* TASK TO COMPLETE: The lines to be extracted begin at the line containing "Viewport: 853px width, 417px" and end at the last line of the data below; copy them exactly and leave out the pictures.

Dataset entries

+++

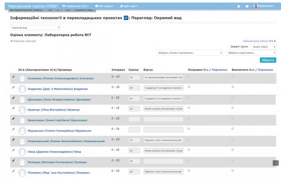Open the 'Українська (uk)' language menu

click(x=76, y=7)
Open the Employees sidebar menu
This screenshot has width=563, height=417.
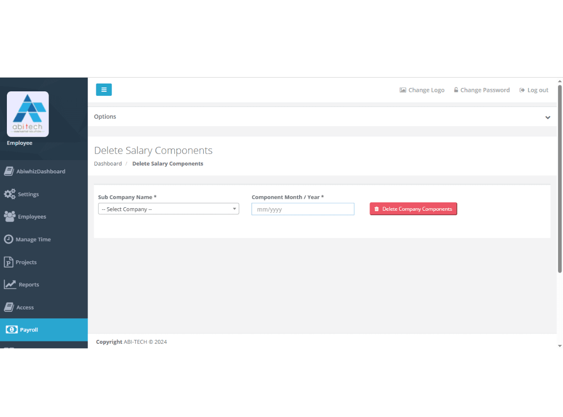[x=32, y=217]
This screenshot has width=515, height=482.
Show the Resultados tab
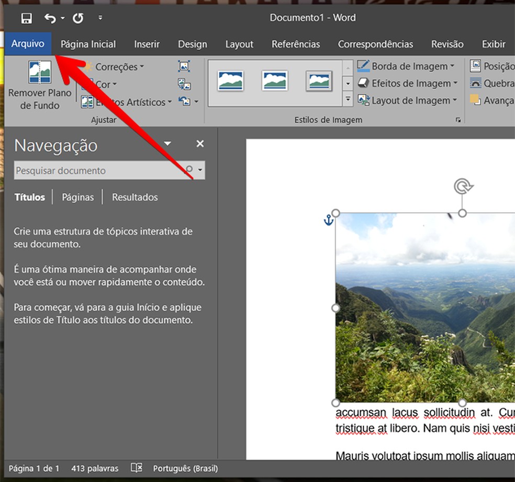(x=135, y=197)
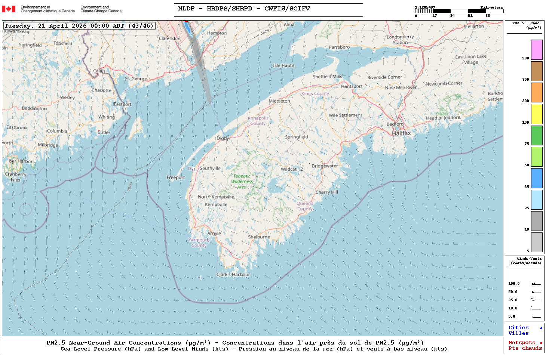Click the kilometers scale bar
The image size is (546, 355).
pyautogui.click(x=459, y=11)
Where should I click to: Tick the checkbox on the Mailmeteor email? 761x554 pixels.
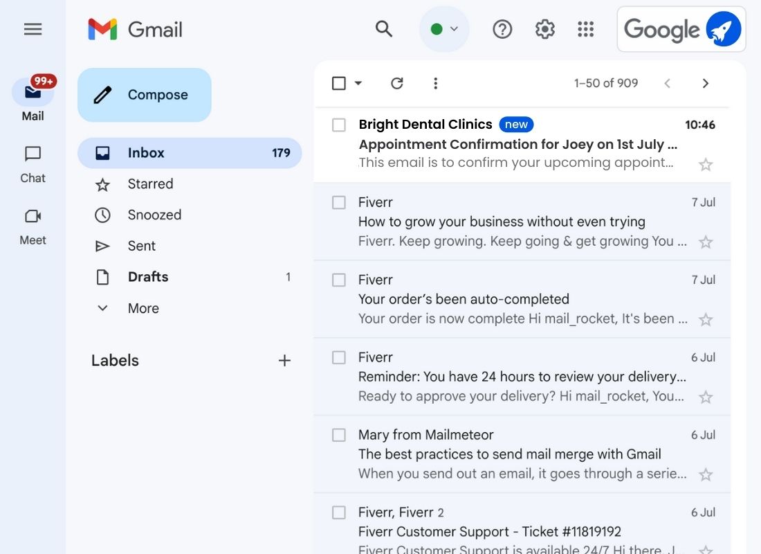[338, 435]
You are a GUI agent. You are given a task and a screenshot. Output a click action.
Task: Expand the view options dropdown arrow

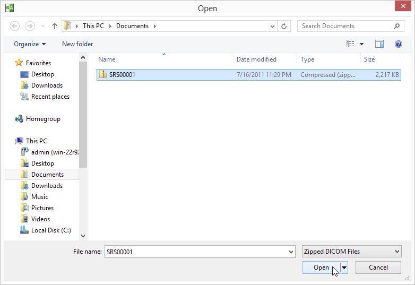click(362, 44)
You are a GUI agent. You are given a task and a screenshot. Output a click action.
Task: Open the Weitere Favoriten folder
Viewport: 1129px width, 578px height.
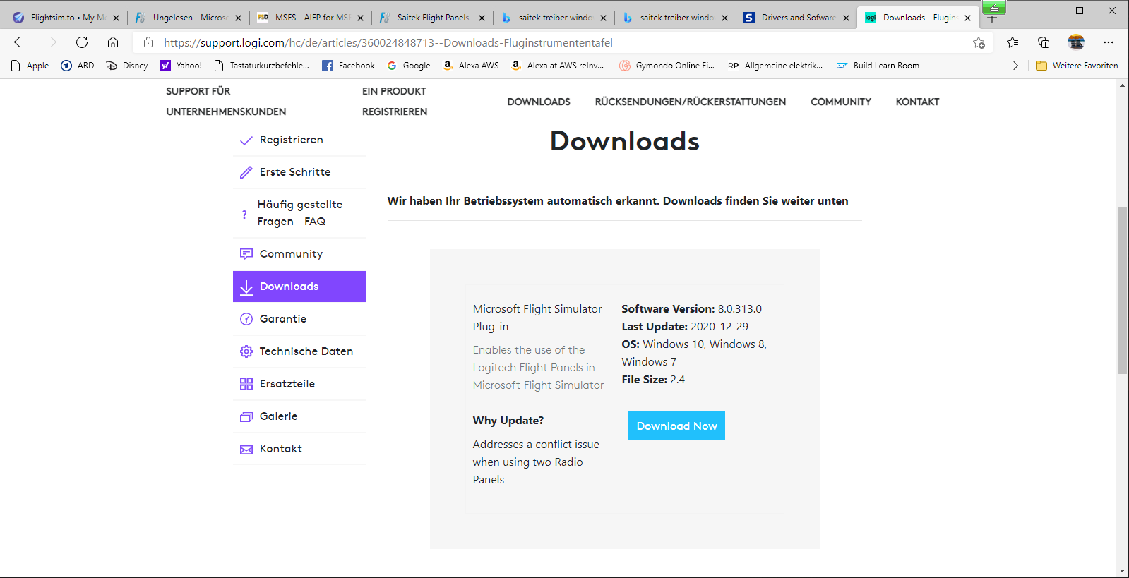click(1077, 66)
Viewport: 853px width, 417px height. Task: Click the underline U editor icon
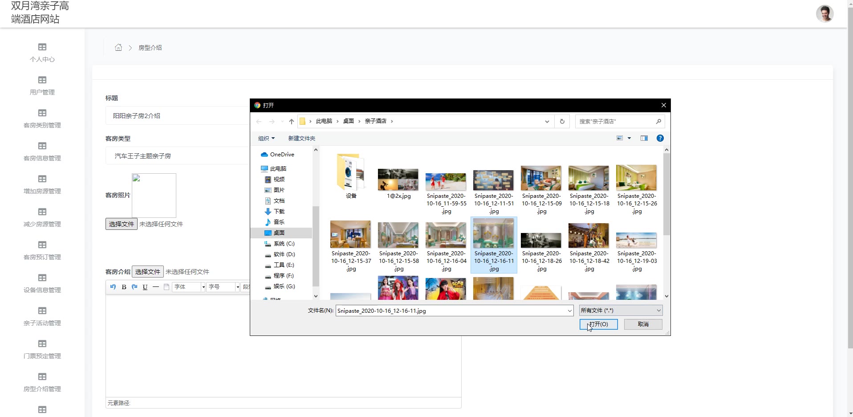[145, 287]
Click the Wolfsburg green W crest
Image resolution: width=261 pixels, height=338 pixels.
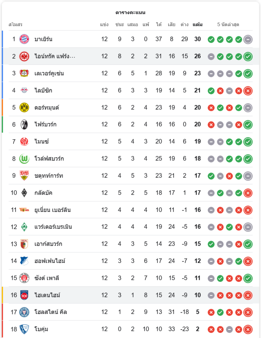click(x=24, y=159)
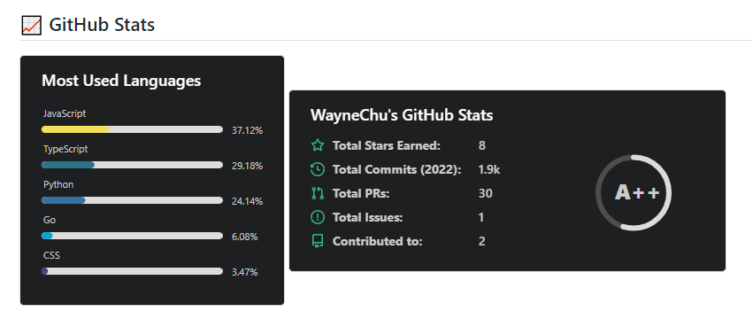Click the repository icon beside Contributed to
The image size is (753, 327).
coord(318,241)
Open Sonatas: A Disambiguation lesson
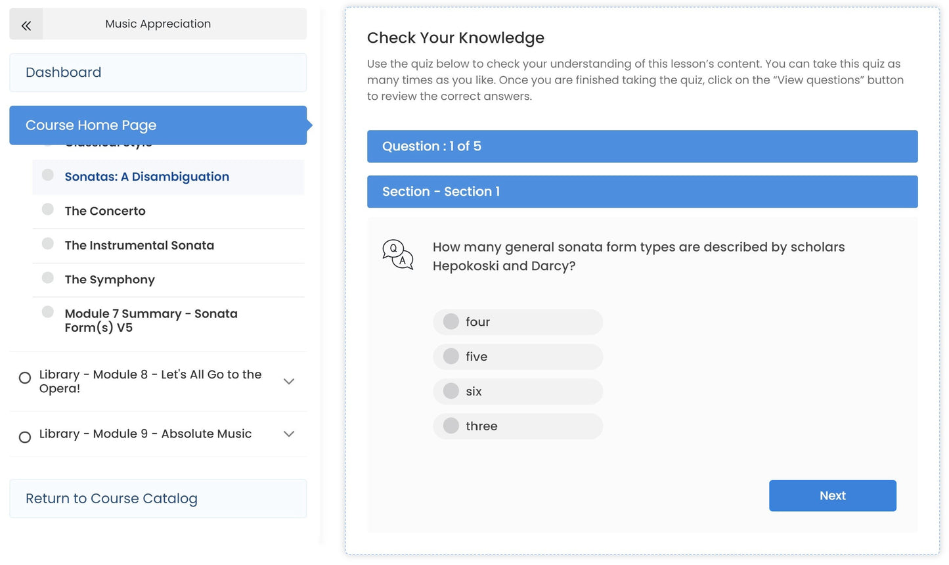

+++

* RESPONSE:
Viewport: 853px width, 417px height. Task: Click the underline U editor icon
[145, 287]
Click the Wolfsburg green W crest
Image resolution: width=261 pixels, height=338 pixels.
click(x=24, y=159)
Click the repository icon beside Contributed to
The image size is (753, 327).
coord(318,241)
Open Sonatas: A Disambiguation lesson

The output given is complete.